The atherogenic lipids have a potent activity to induce endothelium dysfunction and lesion formation (25-27). Secretory PLA2IIa enhances LDL oxidation and promotes the formation of bioactive phospholipids via the release of polyunsaturated free fatty acids. This can be a cause in stimulating monocyte-endothelium interaction (28). Secretory PLA2IIa and oxLDL are involved in inflammation and oxidative stress and are accepted as oxidative and inflammatory markers (29). Immunohistochemistry (IHC) with anti-human PLA2IIa demonstrated that sPLA2 is present in the peritoneal environment and is secreted by the endometrial gland (30).
The present study examined the association between the 763C>G sPLA2IIa gene polymorphism in patients with endometriosis and in control subjects in Iran. We observed that the genotype distribution for this polymorphism was significantly different between the individuals with and without endometriosis. In a previous study, a strong relationship was observed between PLA2G2A polymorphism with serum sPLA2IIa levels (p<0.0001) (18). Moreover, by haplotype analysis, they reported that of the potential 64 haplotypes defined by SNPs of PLA2G2A, only six haplotypes occurred at a frequency >5% and these haplotypes were associated with sPLA2IIa levels (18).
Secretory PLA2IIa can modify LDL particles and it has been shown that these modified LDLs have enhanced affinity for proteoglycan and glycosaminoglycan binding (31-33). The interaction between LDL and proteoglycans, which induces LDL aggregation and fusion, is a factor that contributes to the pathogenesis. Moreover, the macrophage-specific over-expression of group IIa sPLA2 increases atherosclerosis and enhances collagen deposition (34, 35). Ploak et al. showed an increased level of oxLDL in the peritoneal fluid of women with endometriosis in advanced stages (36).
The data from our experimental study demonstrate that women with endometriosis have dyslipidemia compared with the control subjects. These findings are consistent with previous studies (11).
A study on Caucasian men and women with Type II diabetes mellitus (T2D) reported that the frequency of the minor allele at this polymorphism was 23%, 95%CI=0.20-0.25), which is similar to the frequency observed in the control group of our study (18). Furthermore, consistent with Wooton et al, which reported no effect of the 763C>G polymorphism on HDL-C and TG levels in the Caucasian population with T2D (18), we found no association between this polymorphism and both HDL-C and TG levels in the present study. Our results showed no significant difference in HDL-C levels in individuals with genotype GG compared with those with CC genotype. As, HDL-C levels depend on different factors including diet, exercise, environment and genetics, probably, the G allele is not the sole determinant of serum HDL-C levels. Overall, we observed a significant association between PLA2G2A and endometriosis risk.
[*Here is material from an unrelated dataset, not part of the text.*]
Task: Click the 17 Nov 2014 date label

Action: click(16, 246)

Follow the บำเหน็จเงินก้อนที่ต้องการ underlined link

Our research has shown that the risk of endometriosis is lower in subjects with the G allele than individuals homozygous for the normal allele. Moreover, our findings suggest that in GG homozygote women, total cholesterol and LDL-C levels are less than those with CC genotype. Cholesterol and LDL-C, which are known inflammatory risk factors, may be involved in the occurrence and severity of disease, which may indicate beneficial effects of mutation in this gene. The 763C>G polymorphism of PLA2G2A is also in linkage disequilibrium with an identified functional polymorphism in this gene that may influence the risk of endometriosis.
The main limitations of the present study were the relatively small sample size and the absence of data on sd-LDL and oxLDL particles. Another limitation of the present study was no standardization of the intensity of the physical activity of patients, a factor that may also influence the levels of serum lipids. Also, lack of data on sPLA2IIa activity was another limitation of this study.
This study reports for the first time a significant association between PLA2G2A gene polymorphism with the risk of endometriosis.
Despite the 763C>G polymorphism showing a tendency to decrease endometriosis risk, larger series are warranted to confirm this observation and to further study the association between PLA2G2A and endometriosis development.